### Input for this task
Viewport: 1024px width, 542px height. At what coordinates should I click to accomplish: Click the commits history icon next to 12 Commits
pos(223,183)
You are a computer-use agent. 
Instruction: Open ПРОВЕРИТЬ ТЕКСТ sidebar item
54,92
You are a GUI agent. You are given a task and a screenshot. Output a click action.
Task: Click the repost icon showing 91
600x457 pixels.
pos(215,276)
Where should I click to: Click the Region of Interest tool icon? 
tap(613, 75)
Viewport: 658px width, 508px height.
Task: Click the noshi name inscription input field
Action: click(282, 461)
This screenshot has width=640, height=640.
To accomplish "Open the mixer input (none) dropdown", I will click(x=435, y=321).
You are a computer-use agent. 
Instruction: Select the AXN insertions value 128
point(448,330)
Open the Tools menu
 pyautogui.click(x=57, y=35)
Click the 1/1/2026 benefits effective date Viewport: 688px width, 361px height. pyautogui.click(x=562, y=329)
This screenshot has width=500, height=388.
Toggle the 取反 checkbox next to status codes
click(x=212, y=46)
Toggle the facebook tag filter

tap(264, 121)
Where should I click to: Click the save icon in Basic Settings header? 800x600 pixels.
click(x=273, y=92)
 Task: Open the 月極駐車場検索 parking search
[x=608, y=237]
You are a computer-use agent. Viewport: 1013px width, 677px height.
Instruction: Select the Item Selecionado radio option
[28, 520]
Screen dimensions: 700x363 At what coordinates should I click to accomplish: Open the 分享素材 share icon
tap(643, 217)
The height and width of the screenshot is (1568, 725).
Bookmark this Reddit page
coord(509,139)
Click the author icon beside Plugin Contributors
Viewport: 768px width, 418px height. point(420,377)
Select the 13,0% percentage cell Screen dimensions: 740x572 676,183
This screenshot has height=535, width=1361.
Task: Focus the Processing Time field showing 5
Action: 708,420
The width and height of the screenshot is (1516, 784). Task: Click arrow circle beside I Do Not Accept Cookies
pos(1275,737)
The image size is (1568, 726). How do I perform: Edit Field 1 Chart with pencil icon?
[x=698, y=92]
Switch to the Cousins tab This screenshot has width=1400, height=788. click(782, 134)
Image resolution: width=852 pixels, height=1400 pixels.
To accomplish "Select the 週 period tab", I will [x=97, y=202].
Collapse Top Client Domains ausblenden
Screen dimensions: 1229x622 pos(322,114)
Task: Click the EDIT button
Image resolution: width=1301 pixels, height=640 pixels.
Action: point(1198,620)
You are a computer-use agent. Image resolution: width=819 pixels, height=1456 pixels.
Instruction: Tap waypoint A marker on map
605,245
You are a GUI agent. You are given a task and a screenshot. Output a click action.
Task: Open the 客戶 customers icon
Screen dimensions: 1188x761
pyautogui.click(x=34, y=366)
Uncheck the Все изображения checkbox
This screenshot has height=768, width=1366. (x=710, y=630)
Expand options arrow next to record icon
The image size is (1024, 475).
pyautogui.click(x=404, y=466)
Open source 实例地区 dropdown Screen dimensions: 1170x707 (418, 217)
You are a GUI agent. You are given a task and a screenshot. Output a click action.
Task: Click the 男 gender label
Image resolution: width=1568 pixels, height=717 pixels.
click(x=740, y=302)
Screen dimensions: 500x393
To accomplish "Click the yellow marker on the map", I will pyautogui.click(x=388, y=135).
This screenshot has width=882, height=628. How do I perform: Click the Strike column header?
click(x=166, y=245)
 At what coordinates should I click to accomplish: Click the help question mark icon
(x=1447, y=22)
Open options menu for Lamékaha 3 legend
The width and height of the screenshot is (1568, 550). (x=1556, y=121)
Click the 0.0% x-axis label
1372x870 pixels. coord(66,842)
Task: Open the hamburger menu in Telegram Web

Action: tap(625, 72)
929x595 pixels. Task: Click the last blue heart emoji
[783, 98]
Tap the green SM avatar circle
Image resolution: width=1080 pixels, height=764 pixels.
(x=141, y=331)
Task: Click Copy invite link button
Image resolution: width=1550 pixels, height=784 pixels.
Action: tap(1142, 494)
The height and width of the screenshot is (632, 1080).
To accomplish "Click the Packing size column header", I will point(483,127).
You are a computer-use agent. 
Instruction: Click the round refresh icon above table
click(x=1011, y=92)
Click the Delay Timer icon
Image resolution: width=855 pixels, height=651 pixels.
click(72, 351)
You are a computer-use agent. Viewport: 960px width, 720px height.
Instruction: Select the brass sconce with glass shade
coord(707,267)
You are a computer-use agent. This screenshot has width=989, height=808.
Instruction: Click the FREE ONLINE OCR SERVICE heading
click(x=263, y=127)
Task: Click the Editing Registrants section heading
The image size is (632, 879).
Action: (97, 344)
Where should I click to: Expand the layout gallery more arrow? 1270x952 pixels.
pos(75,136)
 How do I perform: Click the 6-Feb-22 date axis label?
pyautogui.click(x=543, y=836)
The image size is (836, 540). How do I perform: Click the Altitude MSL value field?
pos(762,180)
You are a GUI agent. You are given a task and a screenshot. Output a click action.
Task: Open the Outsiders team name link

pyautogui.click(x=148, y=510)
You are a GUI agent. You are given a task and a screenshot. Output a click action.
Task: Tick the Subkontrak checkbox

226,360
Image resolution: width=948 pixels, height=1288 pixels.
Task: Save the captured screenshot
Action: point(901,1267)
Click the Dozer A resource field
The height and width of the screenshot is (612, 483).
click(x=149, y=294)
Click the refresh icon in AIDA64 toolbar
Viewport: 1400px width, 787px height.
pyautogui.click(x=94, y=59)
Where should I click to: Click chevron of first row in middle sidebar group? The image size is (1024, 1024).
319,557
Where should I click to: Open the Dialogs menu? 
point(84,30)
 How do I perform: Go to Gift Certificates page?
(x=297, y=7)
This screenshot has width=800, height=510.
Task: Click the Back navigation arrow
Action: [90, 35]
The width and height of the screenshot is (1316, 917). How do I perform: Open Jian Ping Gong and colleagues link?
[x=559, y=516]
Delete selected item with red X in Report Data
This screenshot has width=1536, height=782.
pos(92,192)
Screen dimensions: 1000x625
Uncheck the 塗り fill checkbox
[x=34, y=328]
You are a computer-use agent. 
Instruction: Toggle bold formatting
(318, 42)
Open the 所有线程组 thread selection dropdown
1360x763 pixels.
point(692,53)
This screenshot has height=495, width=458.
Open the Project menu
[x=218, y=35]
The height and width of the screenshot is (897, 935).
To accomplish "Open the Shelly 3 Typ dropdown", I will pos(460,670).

### Assigned task
Look in the material above for the line with "You are a computer-use agent. Image" and the line with "Open source 实例地区", and transcribe exactly those lines and all lines between them, nothing more.

### Reply
You are a computer-use agent. Image resolution: width=819 pixels, height=1456 pixels.
Instruction: Tap waypoint A marker on map
605,245
You are a GUI agent. You are given a task and a screenshot. Output a click action.
Task: Open the 客戶 customers icon
Screen dimensions: 1188x761
pyautogui.click(x=34, y=366)
Uncheck the Все изображения checkbox
This screenshot has height=768, width=1366. (x=710, y=630)
Expand options arrow next to record icon
The image size is (1024, 475).
pyautogui.click(x=404, y=466)
Open source 实例地区 dropdown Screen dimensions: 1170x707 (418, 217)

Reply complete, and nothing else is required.